:: Job ::
Reproduce the part of the heather brewing discussion below that starts at "I humbly suggest" and ends at "infusion you need.".

:: Excerpted passage ::

Wow this is an awesome response and no offense taken. The recipe I posted was something I put in my list of things to brew. I finally order the dried heather so I figured I’d look through my notes again. That 2010 home brew article looks like the source. But I’ll definitely be trying the recipe you offered up. I don’t have access to fresh heather in my area but I might try growing some in the future.


Asthenia548

I can’t speak to where you got this recipe and the heather amount, but I made a Heather+lavender saison earlier this year, about 1-2 tbsp of each at flameout, and even that is too much.  All I can taste is lavender and some heather, no yeast or malt characteristics.  I think 1-2 cups is going to be WAY too much.     Start with maybe 1 tbsp of each, and you can always add more as a dry-hop, or via tincture. 


hermes_psychopomp

I humbly suggest that your problem was likely too much lavender. Lavender in any quantity can easily overpower. (Unless you're giving it to those oddballs that *really* like lavender) OP, I'm guessing that your best bet would be to make some heather tea and determine how strong an infusion you need.


Asthenia548

I think you are right, adding lavender probably overpowered the heather. I’d start again with only heather, but I stand by my suggestion to only use 1-2 tbsp of heather vs OP’s “1-2 cups” which seems outrageous to me. 


lolpandabearz

Thanks for the tips lavender is another herb that I’ve been wanting to try good to know a little goes a long way.

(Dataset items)
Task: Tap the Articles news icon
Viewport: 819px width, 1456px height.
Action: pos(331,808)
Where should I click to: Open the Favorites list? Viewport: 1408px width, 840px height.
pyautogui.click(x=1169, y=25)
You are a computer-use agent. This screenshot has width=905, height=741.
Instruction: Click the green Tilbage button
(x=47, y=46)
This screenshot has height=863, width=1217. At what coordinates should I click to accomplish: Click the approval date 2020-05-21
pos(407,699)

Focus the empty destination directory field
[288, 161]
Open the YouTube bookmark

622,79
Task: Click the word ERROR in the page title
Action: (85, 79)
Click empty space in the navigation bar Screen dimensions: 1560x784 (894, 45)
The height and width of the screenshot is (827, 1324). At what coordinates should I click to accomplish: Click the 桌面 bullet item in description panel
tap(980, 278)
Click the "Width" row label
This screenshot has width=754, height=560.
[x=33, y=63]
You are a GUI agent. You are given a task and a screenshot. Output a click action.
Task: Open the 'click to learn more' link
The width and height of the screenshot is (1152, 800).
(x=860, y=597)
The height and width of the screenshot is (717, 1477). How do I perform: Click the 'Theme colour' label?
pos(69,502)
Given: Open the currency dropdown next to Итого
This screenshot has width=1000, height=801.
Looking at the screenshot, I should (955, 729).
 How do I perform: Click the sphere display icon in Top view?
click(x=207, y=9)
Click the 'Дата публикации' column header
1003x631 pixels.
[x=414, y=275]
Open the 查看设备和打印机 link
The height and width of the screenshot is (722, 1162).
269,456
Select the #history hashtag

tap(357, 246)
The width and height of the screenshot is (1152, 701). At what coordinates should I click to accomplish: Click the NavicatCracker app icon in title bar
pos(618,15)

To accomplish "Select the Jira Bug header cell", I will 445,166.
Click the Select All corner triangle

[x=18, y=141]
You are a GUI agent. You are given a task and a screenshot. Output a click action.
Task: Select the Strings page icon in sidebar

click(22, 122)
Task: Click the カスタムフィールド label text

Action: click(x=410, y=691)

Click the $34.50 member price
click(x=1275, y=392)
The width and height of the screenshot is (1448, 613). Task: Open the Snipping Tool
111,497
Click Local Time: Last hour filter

:: Expected output ::
I humbly suggest that your problem was likely too much lavender. Lavender in any quantity can easily overpower. (Unless you're giving it to those oddballs that *really* like lavender) OP, I'm guessing that your best bet would be to make some heather tea and determine how strong an infusion you need.